-- Provided records follows --

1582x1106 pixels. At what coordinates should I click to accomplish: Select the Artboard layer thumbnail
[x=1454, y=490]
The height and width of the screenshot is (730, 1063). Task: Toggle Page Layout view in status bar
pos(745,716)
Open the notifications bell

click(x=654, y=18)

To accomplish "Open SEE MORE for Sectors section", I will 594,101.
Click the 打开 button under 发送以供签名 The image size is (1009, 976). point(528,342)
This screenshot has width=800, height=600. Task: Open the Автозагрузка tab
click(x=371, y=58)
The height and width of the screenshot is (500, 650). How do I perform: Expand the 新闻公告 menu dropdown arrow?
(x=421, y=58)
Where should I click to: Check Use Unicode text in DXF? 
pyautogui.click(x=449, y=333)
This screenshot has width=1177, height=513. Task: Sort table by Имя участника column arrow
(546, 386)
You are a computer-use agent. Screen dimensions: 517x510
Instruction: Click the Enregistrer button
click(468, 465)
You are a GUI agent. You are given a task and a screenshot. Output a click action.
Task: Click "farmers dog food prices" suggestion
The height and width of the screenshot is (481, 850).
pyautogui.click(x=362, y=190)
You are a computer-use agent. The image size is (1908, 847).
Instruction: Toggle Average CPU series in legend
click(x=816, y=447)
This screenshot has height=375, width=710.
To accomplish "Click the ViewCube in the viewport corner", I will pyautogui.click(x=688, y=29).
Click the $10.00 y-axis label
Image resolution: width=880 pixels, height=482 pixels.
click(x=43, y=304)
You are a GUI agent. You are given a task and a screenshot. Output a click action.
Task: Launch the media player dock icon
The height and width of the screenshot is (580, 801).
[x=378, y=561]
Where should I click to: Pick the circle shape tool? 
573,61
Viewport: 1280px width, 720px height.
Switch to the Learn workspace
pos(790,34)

-- Provided records concluded --

# Instructions to follow
Beginning with the line that contains "You are a computer-use agent. Screen", quote each line exactly through the last line of the entries above, and nothing beyond them.

# Answer below
You are a computer-use agent. Screen dimensions: 517x510
Instruction: Click the Enregistrer button
click(468, 465)
You are a GUI agent. You are given a task and a screenshot. Output a click action.
Task: Click "farmers dog food prices" suggestion
The height and width of the screenshot is (481, 850).
pyautogui.click(x=362, y=190)
You are a computer-use agent. The image size is (1908, 847).
Instruction: Toggle Average CPU series in legend
click(x=816, y=447)
This screenshot has height=375, width=710.
To accomplish "Click the ViewCube in the viewport corner", I will pyautogui.click(x=688, y=29).
Click the $10.00 y-axis label
Image resolution: width=880 pixels, height=482 pixels.
click(x=43, y=304)
You are a GUI agent. You are given a task and a screenshot. Output a click action.
Task: Launch the media player dock icon
The height and width of the screenshot is (580, 801).
[x=378, y=561]
Where should I click to: Pick the circle shape tool? 
573,61
Viewport: 1280px width, 720px height.
Switch to the Learn workspace
pos(790,34)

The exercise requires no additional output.